Curie.Bio, a Cambridge, MA-based biotech accelerator that aims to “free the founders,” has raised a $380 million fund mainly to support nascent startups that graduate from its program.
The fund, disclosed Wednesday morning, brings the firm’s total capital haul to nearly $1 billion. A “majority” of the latest raise will go toward Series A rounds in drug developers that it has helped shepherd toward the clinic.
Alexis Borisy, Zach Weinberg and Christoph Lengauer unveiled a $520 million round in February 2023 from GV, Casdin, ARCH Venture Partners, a16z bio+health and Nextech. The firm is devoting about $270 million of that to seed investing and the remainder to setting up an R&D services arm to help entrepreneurs bring their experimental plans to fruition and get to the clinic relatively quickly.
Its first graduate, Forward Therapeutics, raised a $50 million Series A last year at a five-fold valuation step-up, but Curie didn’t participate in the round. The oral small molecule biotech emerged with three drug candidates in 18 months.
Curie typically invests about $5 million to $7 million in a seed round, and its drug discovery accelerator takes about a 7% stake in exchange for its services, the fund has said. It has a 50-person team supporting the portfolio companies, Curie said.
At the time of Forward’s launch, Lengauer said Curie had been approached by about 1,000 founders thus far. Its 20-startup portfolio includes therapeutics developers like Astoria Biologica, Decrypt Biomedicine and Differentiated Therapeutics. Each drug it invests in “must have blockbuster potential,” meaning at least $1 billion in peak sales, Curie said Wednesday.
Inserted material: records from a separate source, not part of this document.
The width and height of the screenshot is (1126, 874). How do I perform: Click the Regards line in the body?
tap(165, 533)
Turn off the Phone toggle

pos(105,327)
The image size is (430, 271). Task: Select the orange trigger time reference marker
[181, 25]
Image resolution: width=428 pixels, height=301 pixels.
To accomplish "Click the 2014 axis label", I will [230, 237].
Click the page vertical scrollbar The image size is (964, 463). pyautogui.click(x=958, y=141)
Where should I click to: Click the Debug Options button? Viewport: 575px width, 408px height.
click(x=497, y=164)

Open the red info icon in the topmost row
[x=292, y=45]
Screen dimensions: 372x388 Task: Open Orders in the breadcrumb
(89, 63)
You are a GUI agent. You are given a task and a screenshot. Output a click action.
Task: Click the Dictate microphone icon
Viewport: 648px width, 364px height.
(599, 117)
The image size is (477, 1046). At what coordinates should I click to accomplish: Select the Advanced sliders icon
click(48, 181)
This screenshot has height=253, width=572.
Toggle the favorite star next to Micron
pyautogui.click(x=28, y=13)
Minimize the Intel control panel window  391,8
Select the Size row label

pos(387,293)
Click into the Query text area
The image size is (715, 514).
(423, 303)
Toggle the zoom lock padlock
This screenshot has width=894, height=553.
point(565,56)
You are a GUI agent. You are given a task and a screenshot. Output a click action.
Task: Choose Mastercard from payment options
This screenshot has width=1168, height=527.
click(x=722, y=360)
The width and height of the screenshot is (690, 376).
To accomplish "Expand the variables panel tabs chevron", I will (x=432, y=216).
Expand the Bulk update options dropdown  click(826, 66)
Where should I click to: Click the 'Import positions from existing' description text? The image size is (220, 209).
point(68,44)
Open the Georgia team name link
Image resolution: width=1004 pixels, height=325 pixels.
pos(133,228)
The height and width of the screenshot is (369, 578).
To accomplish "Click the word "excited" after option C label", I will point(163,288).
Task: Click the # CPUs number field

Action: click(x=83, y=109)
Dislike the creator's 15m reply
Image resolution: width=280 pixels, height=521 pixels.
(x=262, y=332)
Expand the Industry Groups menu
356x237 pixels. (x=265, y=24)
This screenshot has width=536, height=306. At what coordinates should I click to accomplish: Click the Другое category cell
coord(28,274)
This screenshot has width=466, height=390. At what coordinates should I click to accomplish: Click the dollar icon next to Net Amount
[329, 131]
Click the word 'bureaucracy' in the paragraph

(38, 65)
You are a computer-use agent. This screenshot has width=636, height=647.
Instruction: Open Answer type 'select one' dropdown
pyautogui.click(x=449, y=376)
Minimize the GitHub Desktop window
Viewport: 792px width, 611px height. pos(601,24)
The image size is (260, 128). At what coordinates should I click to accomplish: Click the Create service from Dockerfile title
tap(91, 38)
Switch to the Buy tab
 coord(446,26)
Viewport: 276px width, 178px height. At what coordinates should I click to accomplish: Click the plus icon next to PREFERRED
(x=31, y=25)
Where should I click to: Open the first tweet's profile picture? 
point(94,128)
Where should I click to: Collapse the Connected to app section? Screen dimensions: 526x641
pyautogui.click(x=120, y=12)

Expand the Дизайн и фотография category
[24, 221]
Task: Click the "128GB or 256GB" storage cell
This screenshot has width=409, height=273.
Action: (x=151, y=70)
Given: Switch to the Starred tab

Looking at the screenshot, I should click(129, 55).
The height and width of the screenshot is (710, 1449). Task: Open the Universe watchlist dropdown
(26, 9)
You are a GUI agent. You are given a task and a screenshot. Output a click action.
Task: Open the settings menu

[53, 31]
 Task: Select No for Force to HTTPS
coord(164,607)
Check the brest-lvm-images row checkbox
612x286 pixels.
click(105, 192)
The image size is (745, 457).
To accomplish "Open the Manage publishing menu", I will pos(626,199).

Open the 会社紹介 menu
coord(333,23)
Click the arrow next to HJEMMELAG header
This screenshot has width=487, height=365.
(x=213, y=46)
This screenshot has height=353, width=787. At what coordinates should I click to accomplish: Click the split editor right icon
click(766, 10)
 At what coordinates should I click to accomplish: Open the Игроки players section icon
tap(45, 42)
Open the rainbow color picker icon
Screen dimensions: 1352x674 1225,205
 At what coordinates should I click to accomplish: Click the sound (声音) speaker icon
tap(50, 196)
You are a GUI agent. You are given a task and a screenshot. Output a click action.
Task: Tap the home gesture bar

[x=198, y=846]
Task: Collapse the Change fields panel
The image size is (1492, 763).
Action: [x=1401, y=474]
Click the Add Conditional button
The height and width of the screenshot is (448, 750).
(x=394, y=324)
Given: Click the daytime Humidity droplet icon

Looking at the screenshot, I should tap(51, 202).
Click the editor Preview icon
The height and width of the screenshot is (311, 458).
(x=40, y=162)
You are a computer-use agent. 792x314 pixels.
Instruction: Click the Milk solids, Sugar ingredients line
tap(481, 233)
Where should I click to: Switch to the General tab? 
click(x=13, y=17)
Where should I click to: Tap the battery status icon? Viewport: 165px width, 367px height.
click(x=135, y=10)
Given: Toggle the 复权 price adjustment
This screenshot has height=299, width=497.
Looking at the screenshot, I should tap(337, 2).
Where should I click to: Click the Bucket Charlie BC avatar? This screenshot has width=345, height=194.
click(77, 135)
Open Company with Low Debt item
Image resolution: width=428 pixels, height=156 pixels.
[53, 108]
“The founders could do this with only $8 million and still own what we call a David Liu-size of shares of their company,” Lengauer told Endpoints News last December, referring to the famed Harvard researcher who’s co-founded gene editing biotechs like Prime Medicine and Beam Therapeutics. “David can do this because he is who he is. Normal founders can’t. Normal founders own little in their company.”